(Collected data entries)
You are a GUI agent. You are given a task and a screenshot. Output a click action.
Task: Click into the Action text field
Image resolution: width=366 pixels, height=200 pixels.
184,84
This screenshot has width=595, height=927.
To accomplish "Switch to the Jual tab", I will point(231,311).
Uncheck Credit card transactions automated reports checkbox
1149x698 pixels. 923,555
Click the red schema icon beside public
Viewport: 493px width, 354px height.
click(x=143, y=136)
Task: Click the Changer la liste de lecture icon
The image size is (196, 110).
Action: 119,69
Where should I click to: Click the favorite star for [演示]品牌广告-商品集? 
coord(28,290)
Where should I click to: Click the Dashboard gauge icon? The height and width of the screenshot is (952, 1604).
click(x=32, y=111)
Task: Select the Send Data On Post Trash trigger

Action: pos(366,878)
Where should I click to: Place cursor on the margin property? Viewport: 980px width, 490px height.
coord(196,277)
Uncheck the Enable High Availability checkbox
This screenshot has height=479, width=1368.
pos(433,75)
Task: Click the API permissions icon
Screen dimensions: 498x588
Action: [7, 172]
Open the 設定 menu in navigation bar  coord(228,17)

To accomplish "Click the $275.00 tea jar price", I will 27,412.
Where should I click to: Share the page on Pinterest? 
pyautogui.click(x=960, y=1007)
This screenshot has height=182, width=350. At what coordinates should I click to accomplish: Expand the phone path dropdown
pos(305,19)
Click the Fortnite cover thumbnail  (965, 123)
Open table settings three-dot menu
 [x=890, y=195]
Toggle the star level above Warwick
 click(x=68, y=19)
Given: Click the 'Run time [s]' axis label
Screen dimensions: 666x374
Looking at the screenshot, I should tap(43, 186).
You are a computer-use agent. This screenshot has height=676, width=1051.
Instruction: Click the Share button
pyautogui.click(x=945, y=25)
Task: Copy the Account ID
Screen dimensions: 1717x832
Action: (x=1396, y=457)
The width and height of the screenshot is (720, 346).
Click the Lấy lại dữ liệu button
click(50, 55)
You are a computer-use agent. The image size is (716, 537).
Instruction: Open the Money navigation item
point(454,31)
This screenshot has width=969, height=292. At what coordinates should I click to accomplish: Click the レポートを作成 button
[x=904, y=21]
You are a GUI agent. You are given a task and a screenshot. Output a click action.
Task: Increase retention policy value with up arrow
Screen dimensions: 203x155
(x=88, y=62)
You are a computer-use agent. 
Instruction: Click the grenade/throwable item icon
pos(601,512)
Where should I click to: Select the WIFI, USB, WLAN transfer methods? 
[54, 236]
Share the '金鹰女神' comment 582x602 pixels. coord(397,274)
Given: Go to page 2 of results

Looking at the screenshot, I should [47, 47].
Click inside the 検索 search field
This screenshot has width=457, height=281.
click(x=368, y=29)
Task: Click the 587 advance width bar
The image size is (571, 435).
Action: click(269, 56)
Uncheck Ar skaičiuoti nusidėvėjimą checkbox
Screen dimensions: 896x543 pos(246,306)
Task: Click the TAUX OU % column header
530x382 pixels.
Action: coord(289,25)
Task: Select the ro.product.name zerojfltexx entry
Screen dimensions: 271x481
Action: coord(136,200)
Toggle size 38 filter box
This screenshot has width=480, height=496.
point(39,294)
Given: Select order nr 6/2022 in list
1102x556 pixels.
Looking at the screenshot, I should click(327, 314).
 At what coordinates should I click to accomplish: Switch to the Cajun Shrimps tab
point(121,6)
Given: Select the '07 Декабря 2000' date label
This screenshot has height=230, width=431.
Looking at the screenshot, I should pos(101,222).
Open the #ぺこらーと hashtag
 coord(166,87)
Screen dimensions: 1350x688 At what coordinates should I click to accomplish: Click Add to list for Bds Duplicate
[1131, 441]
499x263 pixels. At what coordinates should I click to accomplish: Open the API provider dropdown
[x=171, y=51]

**Required work:**
Only the lines above starting at the line that holds "Toggle the star level above Warwick" and ending at the line that holds "You are a computer-use agent. This" are to be repeated, exactly and in full.

**Solution to this task:**
Toggle the star level above Warwick
 click(x=68, y=19)
Given: Click the 'Run time [s]' axis label
Screen dimensions: 666x374
Looking at the screenshot, I should tap(43, 186).
You are a computer-use agent. This screenshot has height=676, width=1051.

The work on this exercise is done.